Aber weiter im Text bzw. auf der Seite. Richtig gut gefallen hat mir dann der Untertitel „Denn nichts ist so gut, dass es nicht verbessert werden könnte“. Das entspricht schon fast der Weisheit der Prozessoptimierer ;-) Auch im ersten Absatz macht der Verfasser bis auf den Widerspruch Kontinuierlich vs. Programm fast alles richtig, wenn er (oder sie) alle Mitarbeiter/innen und auch die Soldat/innen und deren Ideenpotenzial einbezieht. Den Impuls zu meinem Artikel im Sinne der Frage nach der Vorordnung habe ich dann dem zweiten Absatz entnommen, in dem auf die Zentrale Dienstvorschrift A-2330/1 verwiesen wird.
Bei der ersten Zwischenüberschrift ist bei mir dann aber die erste richtige Irritation entstanden: Mitmachen, Verbessern, Gewinnen. „Oh oh, Gewinnen?“ Hier kam der erste Verdacht auf, dass es sich eigentlich um ein verkapptes Betriebliches Vorschlagswesen (BVW) handelt. Dieser Verdacht ist dann zur Gewissheit geworden, als im nächsten Abschnitt mit attraktiven Prämien und tollen Preisen gewunken wurde. Da macht es dann auch keinen Unterschied mehr, dass im zweiten Abschnitt betont wird, dass es auch die kleinen Verbesserungen sind, die für die Weiterentwicklung sorgen.
Im letzten Abschnitt werden dann möglichen Auszeichnungen aufgezählt. Damit sollte auch dem letzten Zweifler klar sein, dass es hier nicht um einen Kontinuierlichen Verbesserungsprozess handelt sondern um ein Betriebliches Vorschlagswesen. Beim letzten Satz kam bei mir dann noch die Frage auf, ob es bei der Bundeswehr auch Qualitätsmanagementbeauftragte gibt.
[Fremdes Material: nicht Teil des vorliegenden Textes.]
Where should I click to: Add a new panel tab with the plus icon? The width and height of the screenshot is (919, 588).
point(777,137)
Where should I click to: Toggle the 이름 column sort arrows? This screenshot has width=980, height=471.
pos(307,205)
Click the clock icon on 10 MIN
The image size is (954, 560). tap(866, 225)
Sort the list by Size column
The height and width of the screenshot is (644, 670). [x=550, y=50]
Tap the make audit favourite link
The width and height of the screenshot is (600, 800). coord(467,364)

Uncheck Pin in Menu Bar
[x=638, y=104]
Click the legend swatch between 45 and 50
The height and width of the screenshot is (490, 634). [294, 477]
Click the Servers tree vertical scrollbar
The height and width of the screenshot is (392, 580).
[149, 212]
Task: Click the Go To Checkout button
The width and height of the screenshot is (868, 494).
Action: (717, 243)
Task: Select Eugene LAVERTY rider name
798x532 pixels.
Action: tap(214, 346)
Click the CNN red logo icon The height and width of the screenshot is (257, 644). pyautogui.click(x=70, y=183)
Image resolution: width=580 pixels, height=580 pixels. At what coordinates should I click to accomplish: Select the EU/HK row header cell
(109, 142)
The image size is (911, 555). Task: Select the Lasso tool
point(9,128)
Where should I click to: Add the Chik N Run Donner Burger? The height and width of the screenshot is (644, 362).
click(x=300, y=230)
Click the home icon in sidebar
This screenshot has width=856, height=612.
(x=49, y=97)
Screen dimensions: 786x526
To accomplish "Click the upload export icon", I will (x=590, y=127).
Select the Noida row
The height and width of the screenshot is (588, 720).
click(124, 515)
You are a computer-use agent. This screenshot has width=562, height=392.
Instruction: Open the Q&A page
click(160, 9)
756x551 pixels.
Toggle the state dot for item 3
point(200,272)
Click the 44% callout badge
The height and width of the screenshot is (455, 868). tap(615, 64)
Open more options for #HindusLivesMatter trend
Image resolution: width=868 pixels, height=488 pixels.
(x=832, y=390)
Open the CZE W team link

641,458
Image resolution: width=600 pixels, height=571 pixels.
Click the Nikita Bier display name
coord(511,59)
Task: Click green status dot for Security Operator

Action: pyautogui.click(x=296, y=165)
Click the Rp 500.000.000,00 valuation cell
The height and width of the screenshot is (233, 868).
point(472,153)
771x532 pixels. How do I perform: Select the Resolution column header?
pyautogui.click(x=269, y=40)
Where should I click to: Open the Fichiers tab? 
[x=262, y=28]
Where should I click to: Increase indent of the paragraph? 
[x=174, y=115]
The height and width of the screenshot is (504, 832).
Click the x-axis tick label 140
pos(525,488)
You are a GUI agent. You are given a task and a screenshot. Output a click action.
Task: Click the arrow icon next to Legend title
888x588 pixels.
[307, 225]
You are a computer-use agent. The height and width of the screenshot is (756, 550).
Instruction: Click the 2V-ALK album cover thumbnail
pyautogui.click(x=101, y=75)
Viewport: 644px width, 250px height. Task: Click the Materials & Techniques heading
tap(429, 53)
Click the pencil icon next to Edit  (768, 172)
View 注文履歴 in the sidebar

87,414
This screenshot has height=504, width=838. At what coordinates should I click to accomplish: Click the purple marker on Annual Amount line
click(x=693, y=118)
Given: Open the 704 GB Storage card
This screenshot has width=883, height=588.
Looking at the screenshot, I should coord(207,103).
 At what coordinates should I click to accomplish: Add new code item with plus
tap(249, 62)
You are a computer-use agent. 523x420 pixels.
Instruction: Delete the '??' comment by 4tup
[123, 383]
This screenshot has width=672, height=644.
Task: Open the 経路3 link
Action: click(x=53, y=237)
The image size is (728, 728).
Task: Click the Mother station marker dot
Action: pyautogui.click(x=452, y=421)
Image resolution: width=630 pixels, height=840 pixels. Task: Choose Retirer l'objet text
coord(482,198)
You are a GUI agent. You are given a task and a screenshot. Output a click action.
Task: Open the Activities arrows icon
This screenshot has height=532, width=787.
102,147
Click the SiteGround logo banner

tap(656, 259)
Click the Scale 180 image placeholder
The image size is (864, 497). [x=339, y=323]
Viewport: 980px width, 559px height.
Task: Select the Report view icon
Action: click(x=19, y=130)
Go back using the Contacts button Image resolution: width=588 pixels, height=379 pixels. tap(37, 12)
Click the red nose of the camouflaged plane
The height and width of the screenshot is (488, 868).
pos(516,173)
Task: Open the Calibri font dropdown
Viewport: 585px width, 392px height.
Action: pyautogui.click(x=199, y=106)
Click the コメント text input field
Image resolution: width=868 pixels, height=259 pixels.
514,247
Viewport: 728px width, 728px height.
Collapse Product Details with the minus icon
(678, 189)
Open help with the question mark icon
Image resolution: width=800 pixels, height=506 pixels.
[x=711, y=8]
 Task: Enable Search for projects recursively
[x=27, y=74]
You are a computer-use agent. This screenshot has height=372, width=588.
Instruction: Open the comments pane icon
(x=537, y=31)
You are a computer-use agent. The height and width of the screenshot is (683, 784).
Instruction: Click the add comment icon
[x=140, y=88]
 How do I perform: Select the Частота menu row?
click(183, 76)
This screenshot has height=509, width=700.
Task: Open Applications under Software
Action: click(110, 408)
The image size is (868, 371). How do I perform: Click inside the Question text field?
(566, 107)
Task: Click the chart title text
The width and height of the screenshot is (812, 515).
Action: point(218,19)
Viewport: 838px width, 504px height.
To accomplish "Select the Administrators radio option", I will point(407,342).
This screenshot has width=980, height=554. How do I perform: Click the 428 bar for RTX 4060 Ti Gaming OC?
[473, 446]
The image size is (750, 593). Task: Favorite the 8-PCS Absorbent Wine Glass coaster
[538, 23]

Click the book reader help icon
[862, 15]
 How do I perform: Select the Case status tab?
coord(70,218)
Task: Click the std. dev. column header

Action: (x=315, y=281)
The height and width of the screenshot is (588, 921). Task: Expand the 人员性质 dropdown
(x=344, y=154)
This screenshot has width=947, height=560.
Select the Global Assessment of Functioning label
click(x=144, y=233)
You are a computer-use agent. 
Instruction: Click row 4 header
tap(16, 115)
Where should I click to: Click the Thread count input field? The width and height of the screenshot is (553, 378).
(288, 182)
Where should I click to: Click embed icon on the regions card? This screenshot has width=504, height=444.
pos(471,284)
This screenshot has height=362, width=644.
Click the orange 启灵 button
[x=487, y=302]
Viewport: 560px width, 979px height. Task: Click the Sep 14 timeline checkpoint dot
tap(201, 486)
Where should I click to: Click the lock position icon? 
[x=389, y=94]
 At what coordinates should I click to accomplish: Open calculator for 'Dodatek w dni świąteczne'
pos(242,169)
Ich vermute mal eher nicht, denn sonst hätte es nicht passieren dürfen, dass im letzten Satz auf der Seite eine Anerkennungsurkunde der Bundesministerin der Verteidigung in Aussicht gestellt wird (Anm.: In der Dienstvorschrift wird eine neutrale Formulierung gewählt). Grundsätzlich finde ich es zwar gut, dass das Bundesministerium eine weibliche Leiterin hat. Trotzdem hat der personelle Bezug (weiblich) in dieser Form nichts in organisatorischen Unterlagen zu suchen. Die nächste notwendige Änderung steht damit schon sicher ins Haus. Wenn Sie mir jetzt Spitzfindigkeit und Wortklauberei vorwerfen, kann ich damit leben ;-)
Jetzt will ich aber nicht nur schimpfen, sondern auch ein paar konstruktive Verbesserungsvorschläge machen. Die Ernsthaftigkeit der Initiative hätte sich für mich gravierend gesteigert, wenn sich die Unterstützung und Förderung nicht nur in o.g. Anerkennungsurkunde ausdrücken würde, sondern wenn die Ministerin auf dieser Seite selbst zur Sprache kommen würde (dann hätte ich sogar oben erwähntes Auge bei der Personalisierung zugedrückt). Die Unterstützung des KVP ebenso wie des BVW durch das Topmanagement ist ein entscheidender Erfolgsfaktor. Ein BVW hat sicherlich seine Berechtigung, im Unterschied bleibt der Erfolg aber in der Regel dem Zufall und der Initiative Einzelner überlassen. Erst die Routine regelmäßiger KVP-Runden schöpft das Potenzial der Mitarbeiter wirklich aus und bringt nachhaltigen Erfolg in der Anwendung Kontinuierlicher Verbesserungsaktivitäten, die dieses Adjektiv dann auch verdienen. Mehr über den Unterschied habe ich in einer Gegenüberstellung von BVW und KVP geschrieben.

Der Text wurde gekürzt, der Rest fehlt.